私は女王の執務から逃げるため、たまご型クッションを抱いて暖炉に隠れることにした。
ただの、どこにでもいるような地味な村娘でしかなかったこんな私が、当時1番強い種族だった魔族の王が治めていた…この星、暗闇の星の女王様になってどれくらいの時間がたっただろうか。
もう何人もの生まれ変わりの人生を繰り返した私…ルキアは、またこの星の女王に成るべく生まれ変わっていた。
「ルキアの物語はバッドエンドだけじゃないんだから!」
…なんて、誰に対する言い訳なんだろうね?
これはいつかの、ルキアの記憶。
★★★
私、ルキア・ハピネスは終わらない女王の執務から逃げるため、お目付け役のナイトやメイド達から逃走を企てていた。
持ち物はただ1つ。私のナイトであり、恋人でもある翼・イブリースからプレゼントされた…彼の瞳の色と同じ黒色のたまご型クッションを抱き抱えて移動する。
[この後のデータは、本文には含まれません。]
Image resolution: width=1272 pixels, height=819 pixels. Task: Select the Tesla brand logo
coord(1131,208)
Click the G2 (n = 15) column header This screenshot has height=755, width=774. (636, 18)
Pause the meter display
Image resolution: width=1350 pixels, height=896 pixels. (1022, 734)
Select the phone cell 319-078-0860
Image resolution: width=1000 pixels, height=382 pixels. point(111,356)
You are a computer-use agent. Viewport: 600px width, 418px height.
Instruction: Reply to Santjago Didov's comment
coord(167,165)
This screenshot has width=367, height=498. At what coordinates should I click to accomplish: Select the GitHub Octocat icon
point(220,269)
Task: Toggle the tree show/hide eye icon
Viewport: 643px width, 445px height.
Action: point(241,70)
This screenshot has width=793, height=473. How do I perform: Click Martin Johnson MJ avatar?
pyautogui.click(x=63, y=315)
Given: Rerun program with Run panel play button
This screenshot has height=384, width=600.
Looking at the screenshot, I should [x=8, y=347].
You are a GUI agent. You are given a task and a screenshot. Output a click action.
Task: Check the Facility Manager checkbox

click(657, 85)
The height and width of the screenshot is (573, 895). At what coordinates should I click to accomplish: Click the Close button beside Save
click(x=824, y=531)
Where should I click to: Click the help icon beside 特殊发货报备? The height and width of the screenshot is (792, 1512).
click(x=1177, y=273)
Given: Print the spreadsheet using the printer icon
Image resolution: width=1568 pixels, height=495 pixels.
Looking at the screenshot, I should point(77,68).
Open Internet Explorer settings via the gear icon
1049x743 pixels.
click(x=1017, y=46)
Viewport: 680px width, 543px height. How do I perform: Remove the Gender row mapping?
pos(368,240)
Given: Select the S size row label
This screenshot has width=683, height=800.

城内を巡回する警備兵の人達の目を盗み、宰相や大臣達の目から隠れて女王の執務室とは反対方向に進む…辿り着いた大きな扉の部屋、ここは許可無く入ることが許されない立ち入り禁止区域であり、歴史的な品や資料が保管されている。きっとここならば見つかるまで時間がかかるだろう。
「この部屋なら、お城の中を知り尽くしているとか言う翼でもすぐには見つけられないでしょ」
私は翼に勝ったと思いながら、目の前の扉を力一杯押して開けて中に入った。透明なケースの中に保管してある強そうな大きな剣、高級そうな表紙の本ばかりが並ぶ壁一面の大きな本棚…ここにあるのは私が知らない頃の星の歴史ばかりで、見ているだけでもちょっと面白いかもしれない。
「ここならきっと寝ててもバレない自信ある!」
部屋の奥に進み、大きな暖炉を見つけた。お城の能力で天候も気温も一定に保たれているのに、どうしてこんな物があるのかとても不思議だ。きっと何百年単位とかで薪なんて燃やしていない、とても綺麗な暖炉だ。
この部屋も倉庫的な場所のはずなのにホコリ1つ無いだろうと思わせてくれる。
「ふぁ…今日こそは寝てやるんだから!」
まるで誘われるように私は大あくびをしながら、暖炉の中に潜り込んでクッションを抱き締めて眠った。
何だろう?遠くなのか近くなのか、誰かが私を呼んでいる。そして、何だか自分の体が浮いているような気さえする。
それでもこれは嫌な浮遊感じゃない…懐かしいような、無条件ですごく安心する自分がいるから。
「暖炉でなんて寝る奴があるか…手のかかる奴だな」
なぜだかすごく嬉しくて、私は夢の中で笑っていた。